What is being promoted. today as a so-called “Peace Council” is presented as a new international initiative whose

BY :DJAMEL BENALI

declared objective is the reconstruction of Gaza and the opening of a humanitarian horizon after one of the most devastating wars in the region’s modern history. On the surface, the project appears to be a belated response to a global conscience shaken by images of death, destruction, and human suffering. Yet a closer examination of its background, its human composition, and its political underpinnings reveals that this initiative goes far beyond reconstruction and enters the realm of reshaping power balances in the region and the world.

The real source of concern does not lie in the slogans, but in the figures associated with the project. When Jared Kushner, the son-in-law of former US President Donald Trump, appears alongside influential American figures drawn from finance, real estate, and geopolitical investment circles, political memory cannot remain neutral.
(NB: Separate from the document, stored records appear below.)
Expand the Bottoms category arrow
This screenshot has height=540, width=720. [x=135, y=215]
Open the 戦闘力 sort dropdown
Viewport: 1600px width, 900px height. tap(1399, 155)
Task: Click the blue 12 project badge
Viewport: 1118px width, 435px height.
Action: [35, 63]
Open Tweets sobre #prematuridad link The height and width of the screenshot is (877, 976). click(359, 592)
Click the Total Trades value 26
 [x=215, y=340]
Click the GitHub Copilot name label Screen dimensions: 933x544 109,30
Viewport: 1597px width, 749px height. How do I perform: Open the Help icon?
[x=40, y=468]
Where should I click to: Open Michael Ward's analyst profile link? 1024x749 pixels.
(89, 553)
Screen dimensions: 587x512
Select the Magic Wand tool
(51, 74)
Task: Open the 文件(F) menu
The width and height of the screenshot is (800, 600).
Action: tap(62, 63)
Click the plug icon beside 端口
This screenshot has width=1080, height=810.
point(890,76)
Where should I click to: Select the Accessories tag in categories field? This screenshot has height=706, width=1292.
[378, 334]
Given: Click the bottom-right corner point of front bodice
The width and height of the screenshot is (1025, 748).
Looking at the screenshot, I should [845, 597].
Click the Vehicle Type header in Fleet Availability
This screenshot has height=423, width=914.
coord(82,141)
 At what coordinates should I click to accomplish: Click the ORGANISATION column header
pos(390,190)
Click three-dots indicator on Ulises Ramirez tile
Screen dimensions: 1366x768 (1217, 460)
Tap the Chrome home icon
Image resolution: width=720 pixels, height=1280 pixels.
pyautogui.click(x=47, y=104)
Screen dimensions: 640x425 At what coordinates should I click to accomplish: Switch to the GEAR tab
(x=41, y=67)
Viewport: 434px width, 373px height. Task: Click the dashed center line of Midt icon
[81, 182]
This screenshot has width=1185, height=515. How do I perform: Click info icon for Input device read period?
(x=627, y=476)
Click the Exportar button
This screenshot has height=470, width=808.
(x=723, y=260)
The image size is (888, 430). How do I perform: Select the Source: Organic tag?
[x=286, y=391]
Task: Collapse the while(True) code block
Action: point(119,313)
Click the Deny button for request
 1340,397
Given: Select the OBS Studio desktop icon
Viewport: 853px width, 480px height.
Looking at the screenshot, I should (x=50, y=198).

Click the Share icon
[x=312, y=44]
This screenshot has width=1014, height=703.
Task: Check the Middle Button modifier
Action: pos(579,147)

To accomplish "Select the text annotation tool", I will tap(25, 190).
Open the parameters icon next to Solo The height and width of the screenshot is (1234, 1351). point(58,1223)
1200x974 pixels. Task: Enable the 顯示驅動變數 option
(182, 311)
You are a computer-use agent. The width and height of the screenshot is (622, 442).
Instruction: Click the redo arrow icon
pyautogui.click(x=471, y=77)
Kushner is not a marginal name; he was one of the main architects of the so-called Deal of the Century, a project that sought to liquidate the Palestinian cause through transactional logic rather than rights-based justice. His presence in any framework claiming to pursue peace inevitably raises a fundamental question: are we witnessing a genuine humanitarian initiative, or a new attempt to subordinate politics to market logic?

In this context, Gaza is no longer viewed solely as a devastated territory in need of rebuilding, but as a testing ground for a new model of domination. Reconstruction is framed in the language of investment, opportunity, and redevelopment, rather than justice, reparations, and the right of peoples to self-determination. Who will fund the reconstruction? Who will supervise it? Who will decide the shape of the city, its priorities, and its future? And who will ultimately own the land after it has been rebuilt? These questions remain unanswered, deliberately left in a grey zone where humanitarian discourse blends with profit-seeking and peace merges with guardianship.

Even more alarming is the fact that this council is designed to operate outside the traditional frameworks of international legitimacy. It is neither accountable to the United Nations, nor bound by the resolutions of the General Assembly, nor subject to international legal oversight. It is a flexible, trans-institutional body that raises the banner of peace while functioning as a parallel, and potentially alternative, center of global decision-making to the UN Security Council, without even the limited constraints that bind the latter. If the Security Council has long been criticized for paralysis, bias, and veto-driven dominance, the proposed alternative carries an even greater risk: a global authority governed not by law, but by interests, and restrained not by international balance, but by the power of money and influence.

This development cannot be separated from the broader transformations of the global order. The decline of the authority of the United Nations, the fragmentation of the post–World War II international system, the rise of informal and opaque alliances, and the shift from geopolitics to geo-economics all point in one direction: a redefinition of power itself. Power is no longer confined to armies and weapons, but increasingly embedded in control over reconstruction, energy routes, strategic corridors, and the redrawing of maps under a soft humanitarian cover.

Gaza, in this sense, is not the sole objective, but the gateway. A gateway to reorganizing the Eastern Mediterranean, controlling strategic chokepoints, and reengineering the Arab region in line with the interests of specific powers. It is a conditional peace, one that may silence the guns without ending occupation, that may rebuild walls while stripping people of their right to sovereignty and decision-making. A peace negotiated in closed rooms, not around fair and inclusive negotiating tables.

The true danger lies in turning this model into a precedent. If it succeeds, it will open the door to the privatization of peace, the transformation of reconstruction into a systematic mechanism of plunder, and the redrawing of geostrategic maps without the consent of peoples and outside the framework of international law. At that point, we would no longer be facing a Peace Council, but rather a council of tutelage, or a council of plunder disguised in humanitarian language.

The world today stands at a decisive crossroads. Either the reconstruction of Gaza becomes an act of historical justice, conducted within a fair international legitimacy that places the Palestinian people at the center of decision-making, or it turns into a Trojan horse that drags the region and the world into an even more dangerous phase, where new global orders are forged atop the ruins of destroyed cities. The question that remains open, and painfully so, is this: is the world being reshaped from beneath the rubble of Gaza, without Gaza and its people?